### Text excerpt
After a 30-minute standoff, police supervisors used a beanbag shotgun — a weapon designed to subdue but not kill — to shoot out at least one window of Gibson’s vehicle. But the order might not have been understood by officer Jesus Arevalo, a nine-year veteran of the department who sources said had a lengthy history of citizen complaints and internal discipline.

After a supervisor fired the shotgun into the window, Arevalo, 34, fired about seven shots from his semiautomatic rifle into the car, killing Gibson. The moments leading up to the shooting were captured by a neighbor’s video camera and revealed that Gibson’s car was not moving when Arevalo fired.

Police on Wednesday identified the other officers involved in the incident as officer Malik Grego-Smith, 31, a three-year veteran; Sgt. Michael Hnatuick, 45, a 23-year veteran; and Lt. David Dockendorf, 40, a 13-year veteran.

Claussen said the ACLU’s decision came Wednesday after a discussion with Gillespie, who proposed creating an advisory committee to look at issues surrounding the department’s use of deadly force. Claussen said the ACLU would be willing to participate in that process, but "we don’t think that that will be enough."


In recent years, civil rights groups have been instrumental in sparking federal investigations of police agencies across the country.

The Department of Justice opened pattern or practice investigations of the Newark, N.J., and Seattle police departments this year after the ACLU chapters in their states called for federal action.

But a request does not guarantee an investigation. A request by the ACLU of Colorado to investigate Denver police last year has yet to result in a federal probe.

In Miami and Portland, Ore., recent spikes in officer-involved shootings, including some that were controversial, touched off loud calls for federal scrutiny from advocacy groups, city officials and members of Congress.

In June, the Justice Department opened an investigation of Portland police, citing a "significant" rise in shootings, especially those involving mentally ill people.

One of those shootings came in January 2010, when police killed an unarmed black man distraught over his brother’s death.

Last month, the federal agency began investigating police in Miami, where police had shot and killed eight people, most of them black, in 16 months.

A Justice Department investigation can take three tracks. It could result in nothing, or it could result in an agreement with the police to impose changes, or it could result in a lawsuit against the department seeking a consent decree mandating changes.

Any announcement of an investigation could be many months away, based on the agency’s responses in other cities.

### Data lines
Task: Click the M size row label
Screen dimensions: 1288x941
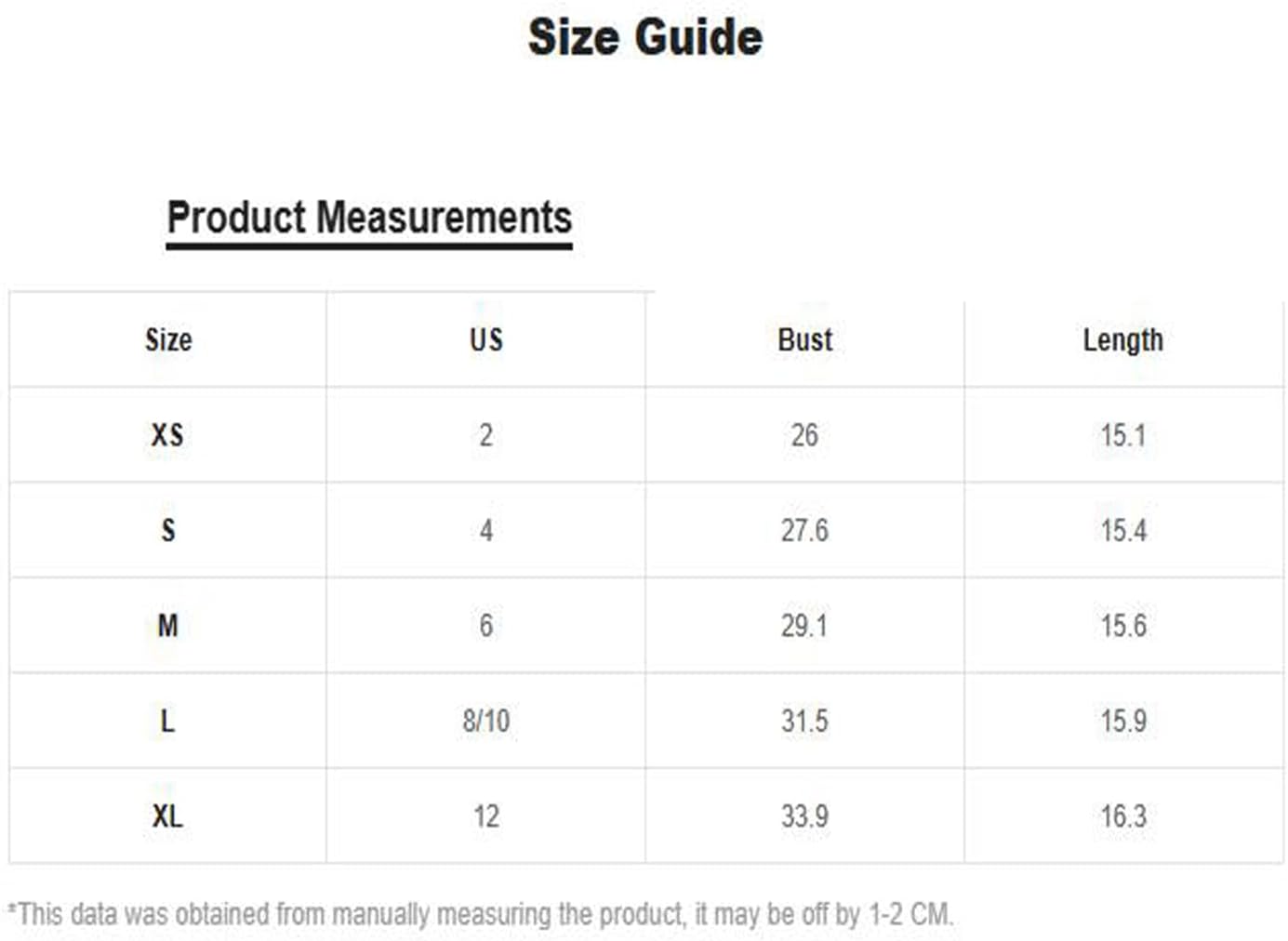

### Set of tasks
**1.** According to the police-shooting article, how many people had police in Miami shot and killed in 16 months?
**2.** Restate the passage of the police-shooting article that opens with "But a request" and closes with "in 16 months.", swapping "shootings" for "incidents".

### Solutions to the problems
**1.** Eight people, most of them black.

**2.**
But a request does not guarantee an investigation. A request by the ACLU of Colorado to investigate Denver police last year has yet to result in a federal probe.

In Miami and Portland, Ore., recent spikes in officer-involved incidents, including some that were controversial, touched off loud calls for federal scrutiny from advocacy groups, city officials and members of Congress.

In June, the Justice Department opened an investigation of Portland police, citing a "significant" rise in incidents, especially those involving mentally ill people.

One of those incidents came in January 2010, when police killed an unarmed black man distraught over his brother’s death.

Last month, the federal agency began investigating police in Miami, where police had shot and killed eight people, most of them black, in 16 months.